From the entries below, gather every line containing the string "screenshot".

START RECORDS FOR THE TASK

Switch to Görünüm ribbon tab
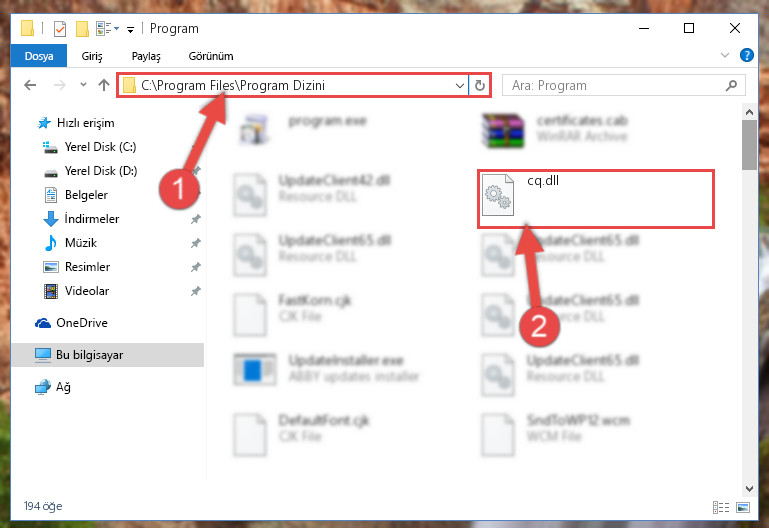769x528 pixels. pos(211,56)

END RECORDS FOR THE TASK
START RECORDS FOR THE TASK

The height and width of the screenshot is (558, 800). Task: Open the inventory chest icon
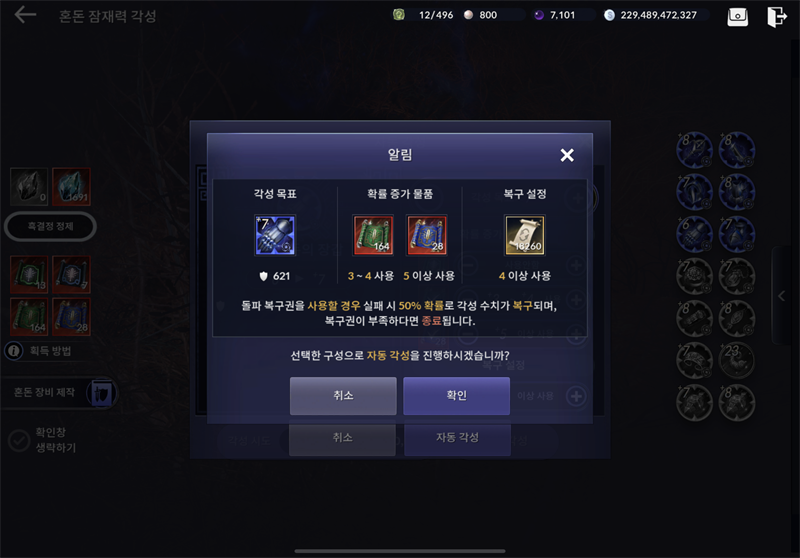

END RECORDS FOR THE TASK
START RECORDS FOR THE TASK

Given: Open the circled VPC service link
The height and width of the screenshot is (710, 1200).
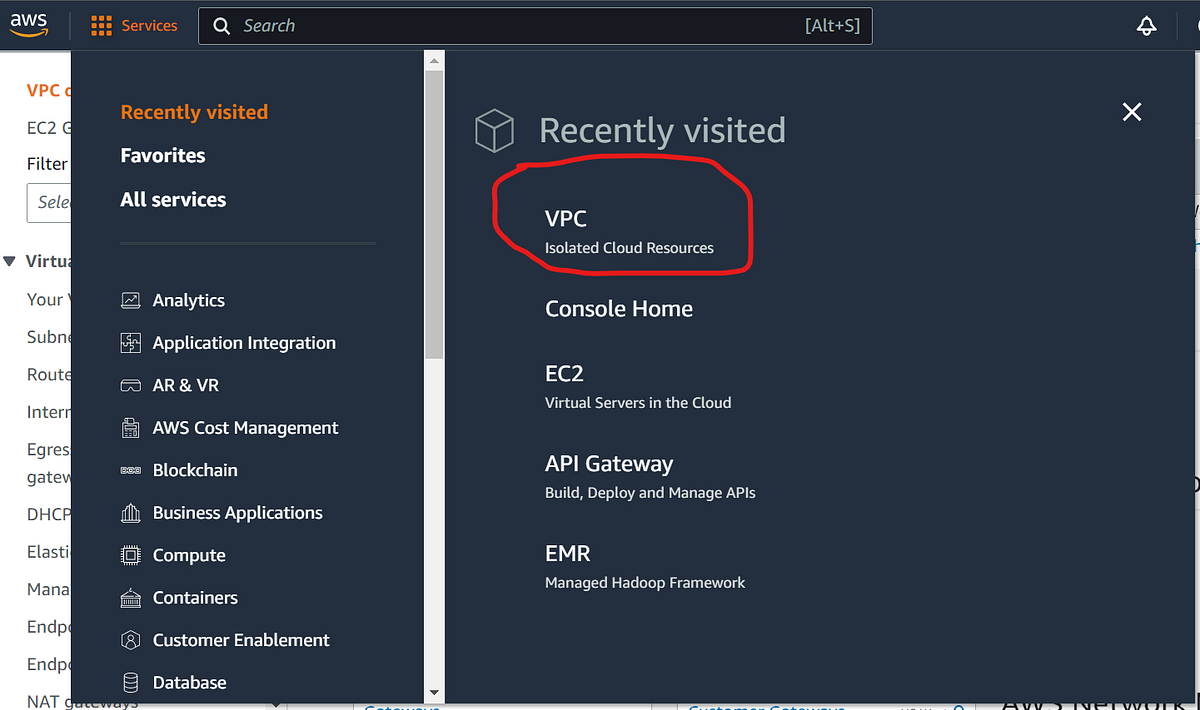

END RECORDS FOR THE TASK

-- FINAL ANSWER --
The height and width of the screenshot is (558, 800). Task: Open the inventory chest icon
The height and width of the screenshot is (710, 1200).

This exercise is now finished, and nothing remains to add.